═══ RECORDS FOR THE EXERCISE

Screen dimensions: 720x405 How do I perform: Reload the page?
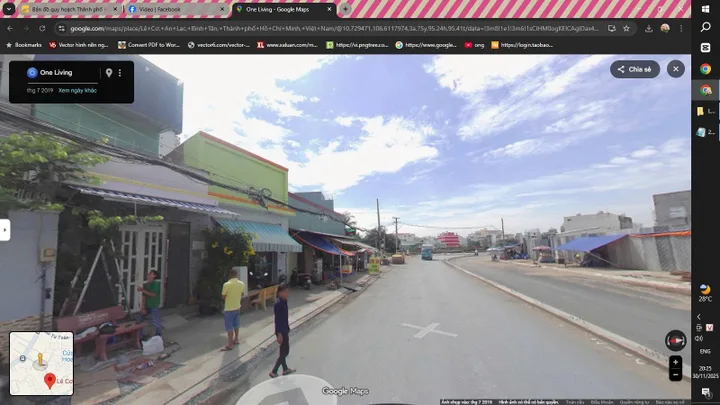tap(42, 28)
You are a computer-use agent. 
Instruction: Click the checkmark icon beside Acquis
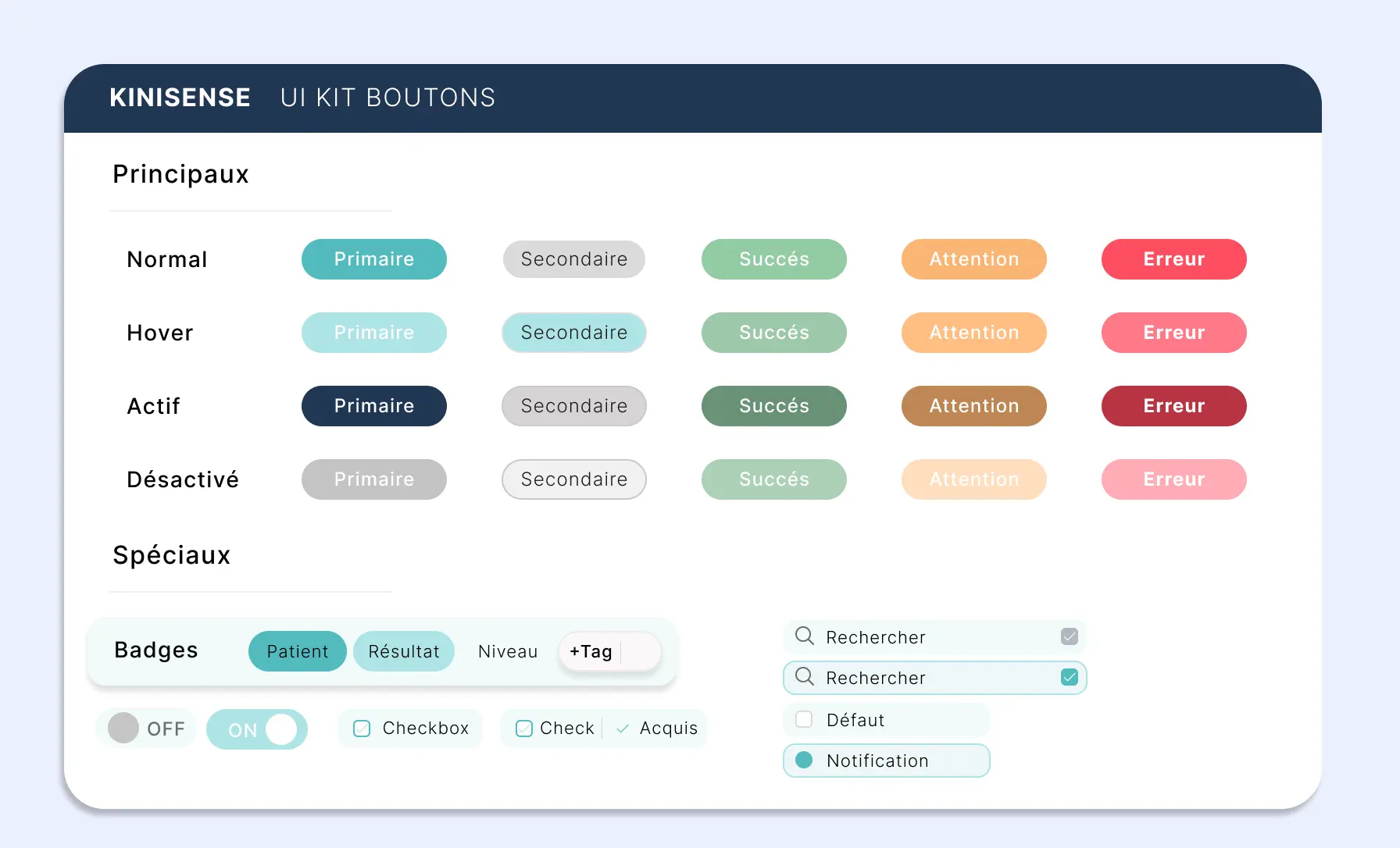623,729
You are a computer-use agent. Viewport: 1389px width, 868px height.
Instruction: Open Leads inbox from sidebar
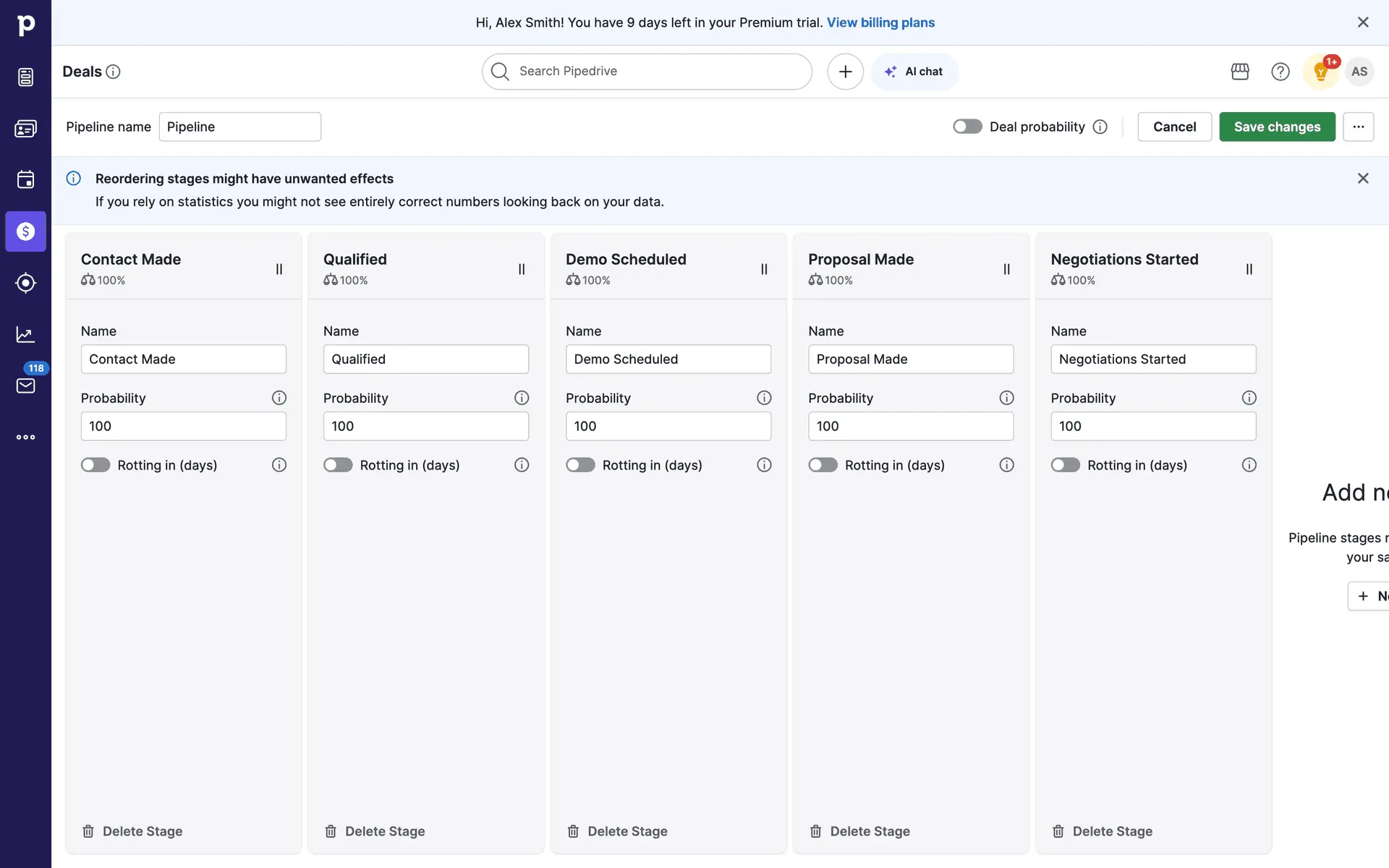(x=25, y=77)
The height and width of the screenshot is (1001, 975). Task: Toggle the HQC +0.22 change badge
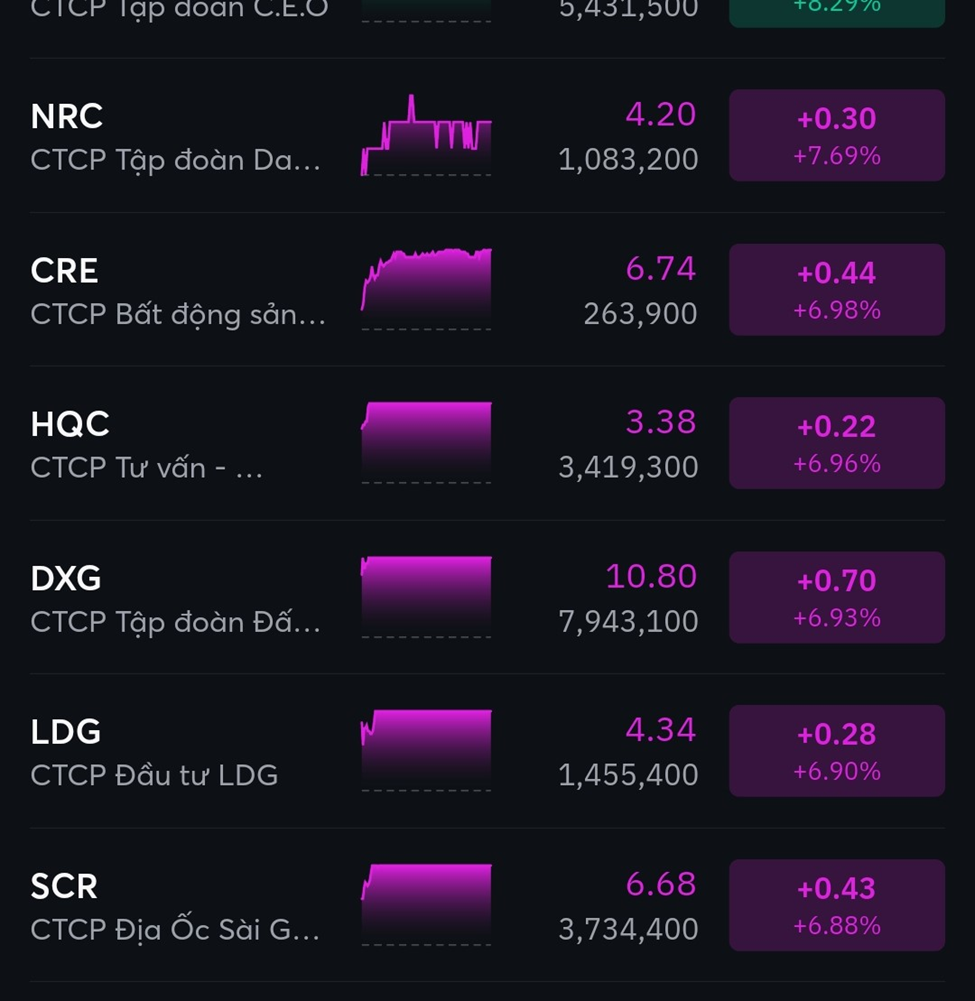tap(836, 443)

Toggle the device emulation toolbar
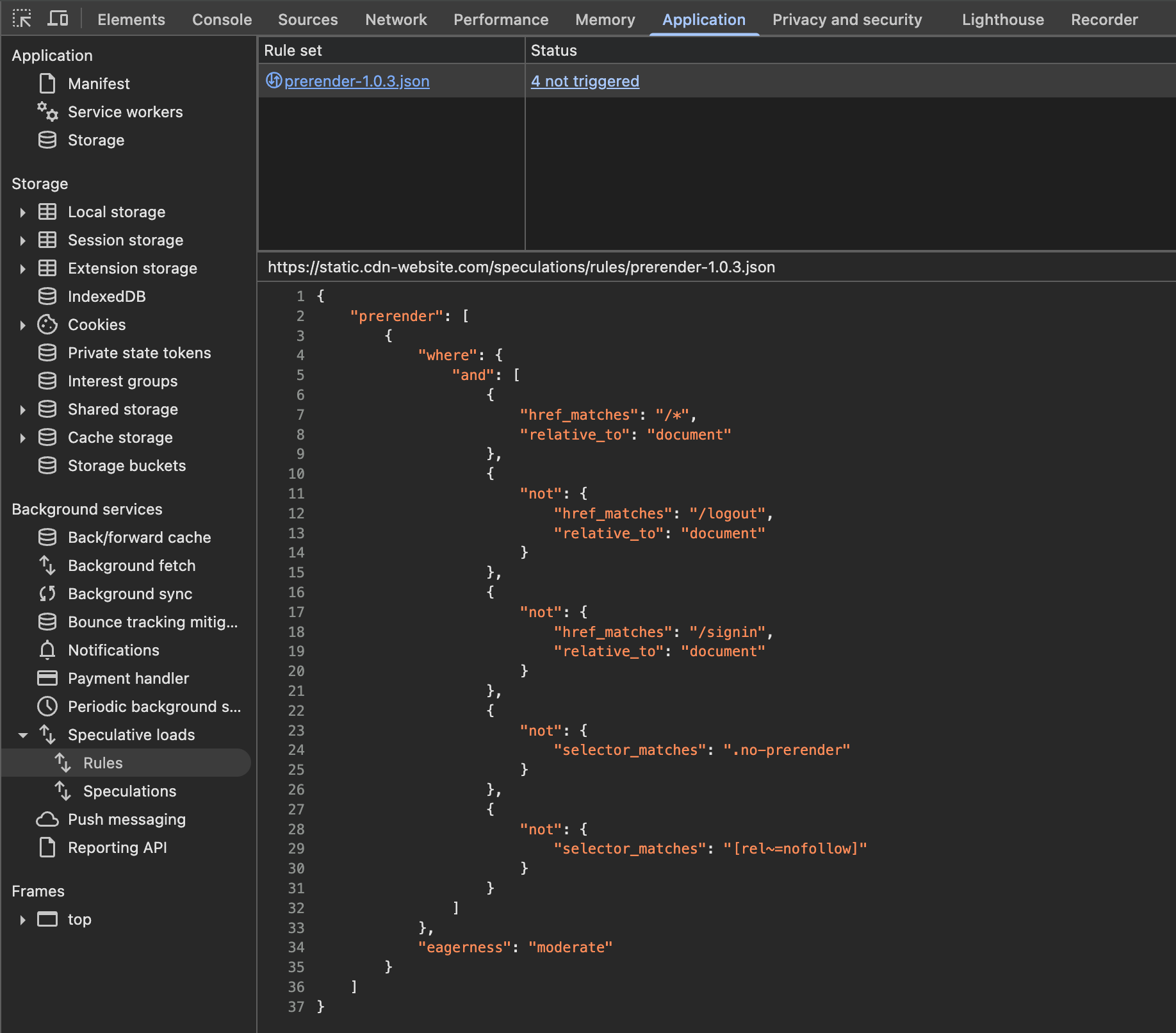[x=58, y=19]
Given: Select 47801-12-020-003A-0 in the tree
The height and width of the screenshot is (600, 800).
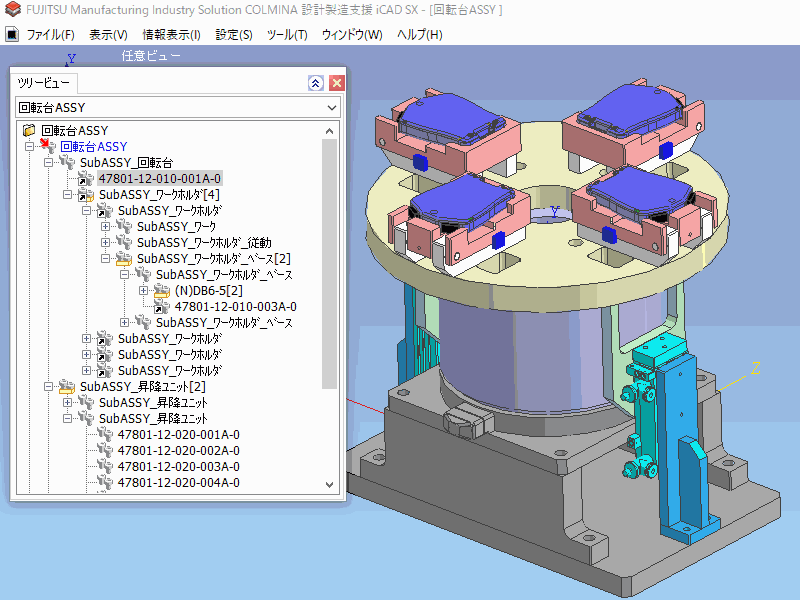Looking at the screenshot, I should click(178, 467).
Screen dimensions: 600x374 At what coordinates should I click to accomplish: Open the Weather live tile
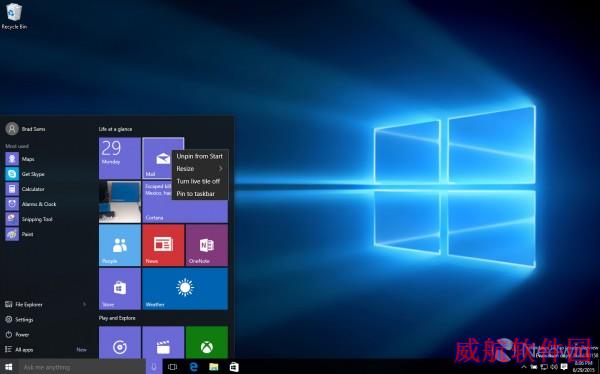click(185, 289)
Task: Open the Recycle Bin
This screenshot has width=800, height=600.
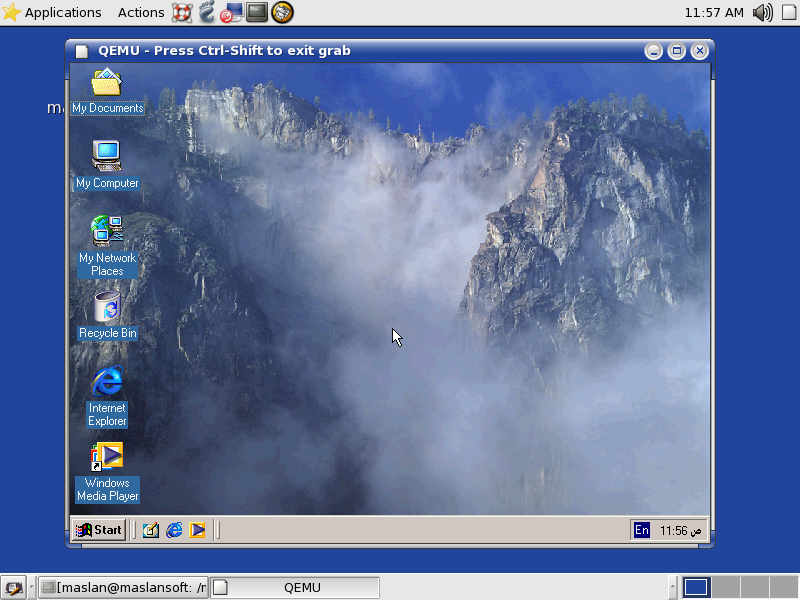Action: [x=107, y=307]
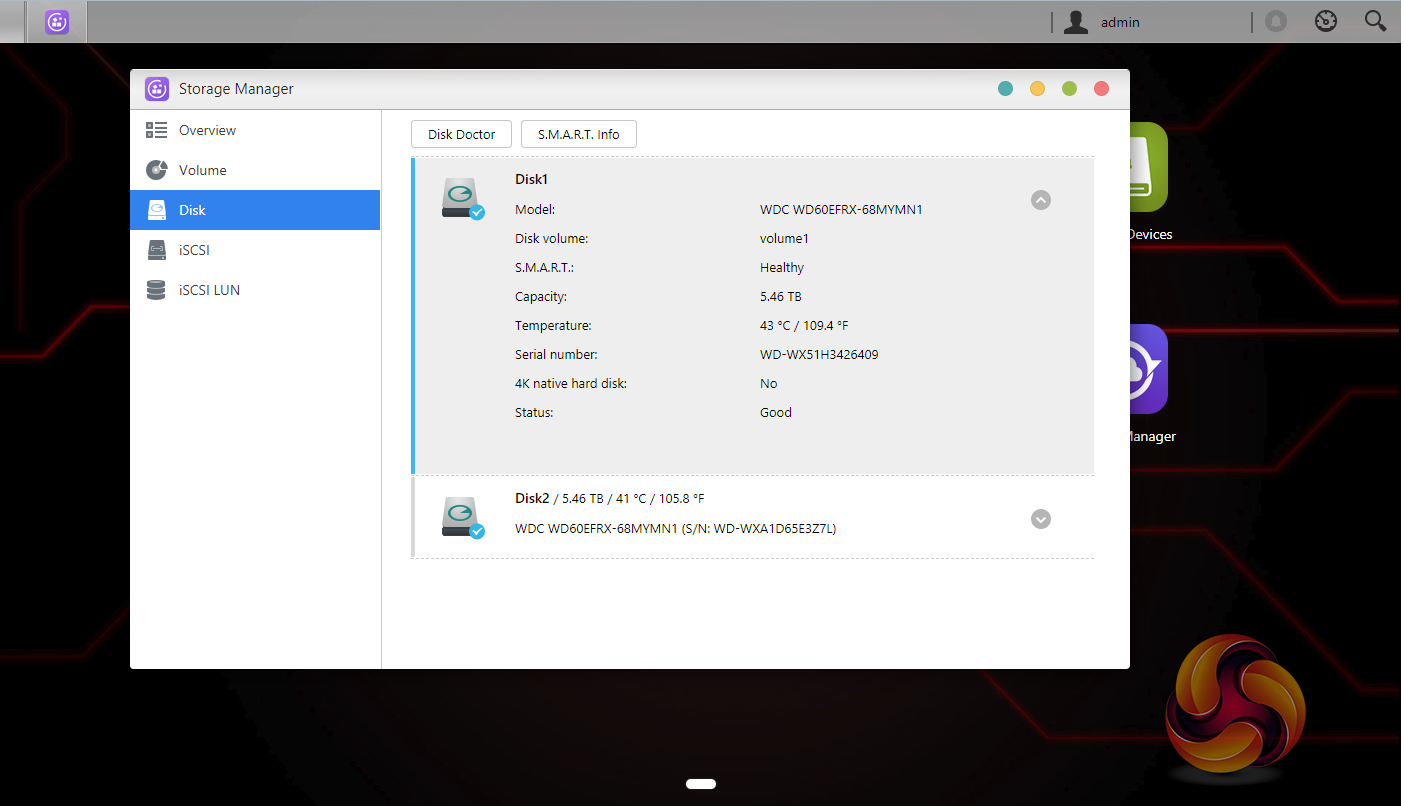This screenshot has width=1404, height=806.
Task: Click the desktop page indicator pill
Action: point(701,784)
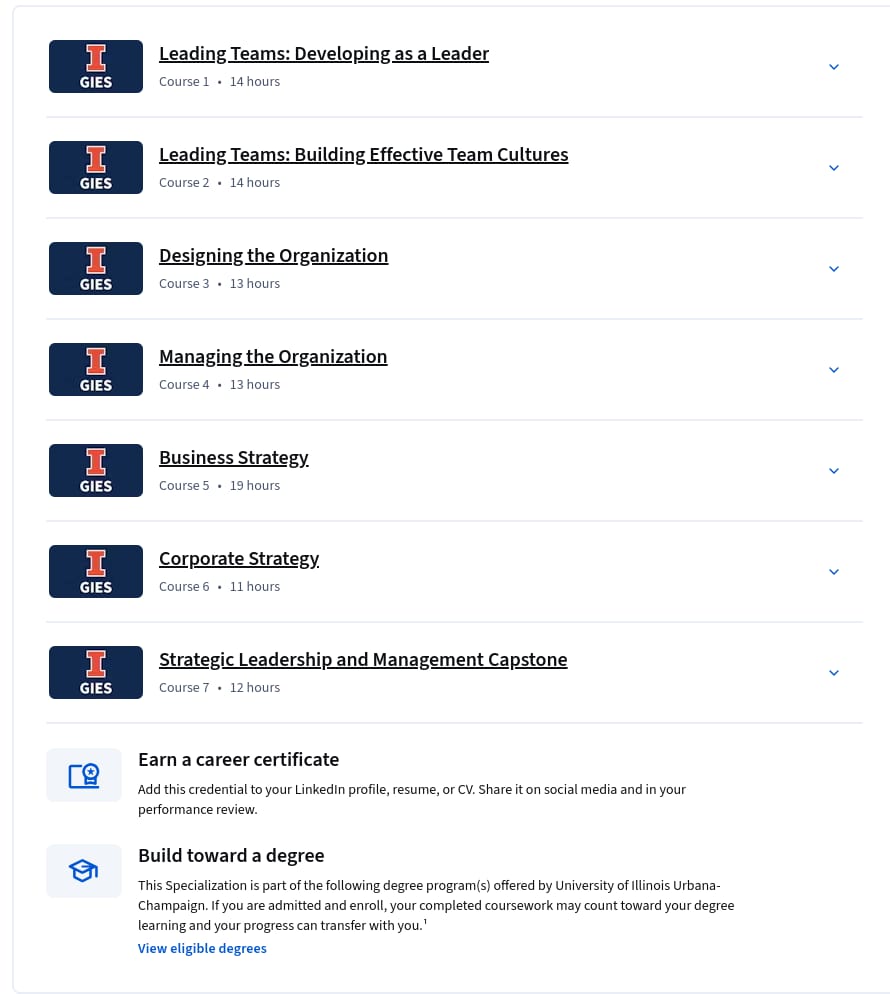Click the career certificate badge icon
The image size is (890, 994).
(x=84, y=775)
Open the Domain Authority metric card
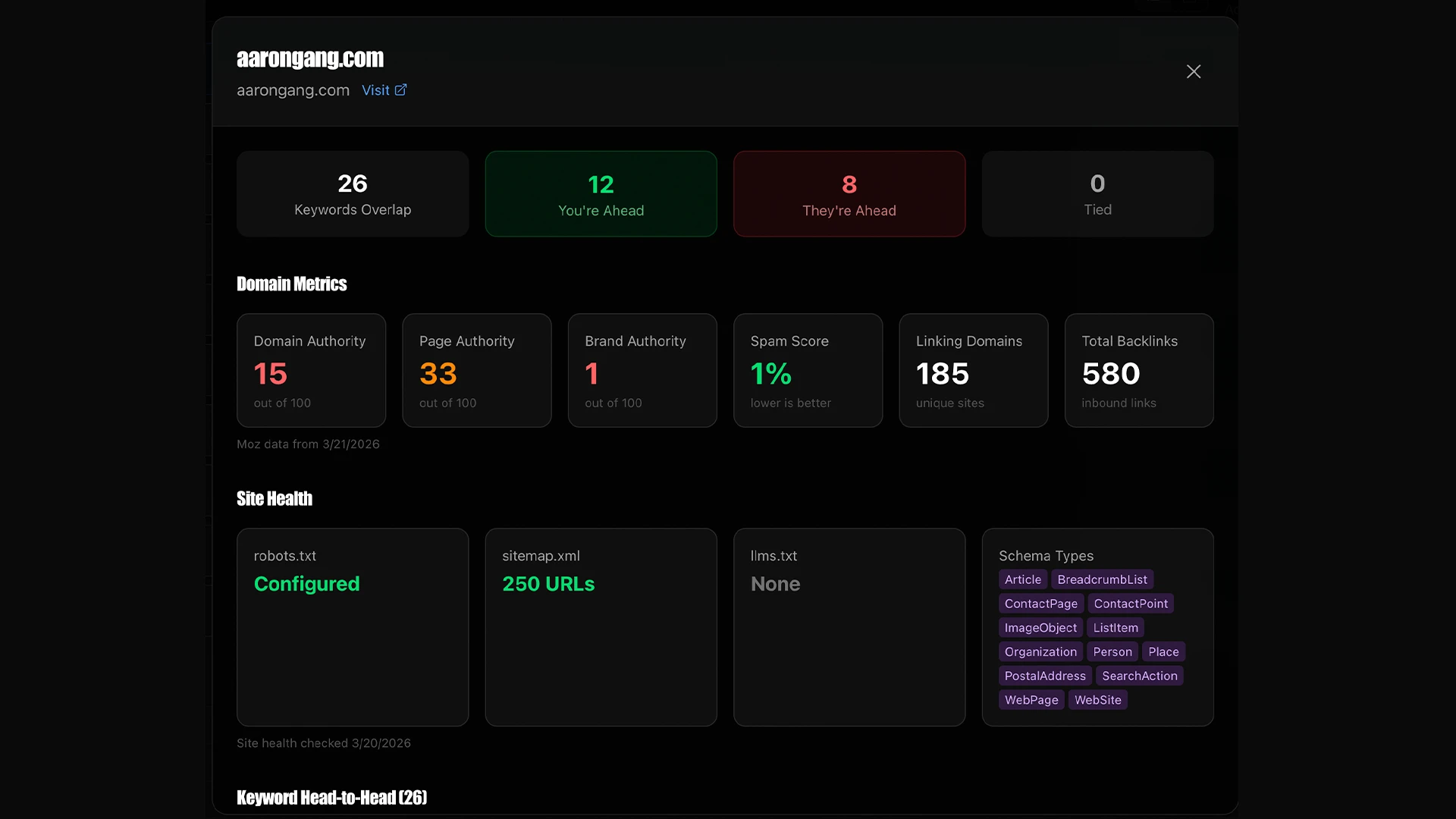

══════

TASK DIRECTIONS: How many lines of the listing contain the string "page"? Treat uppercase and lowercase as different, and give only the number.

WRITTEN RESPONSE: 2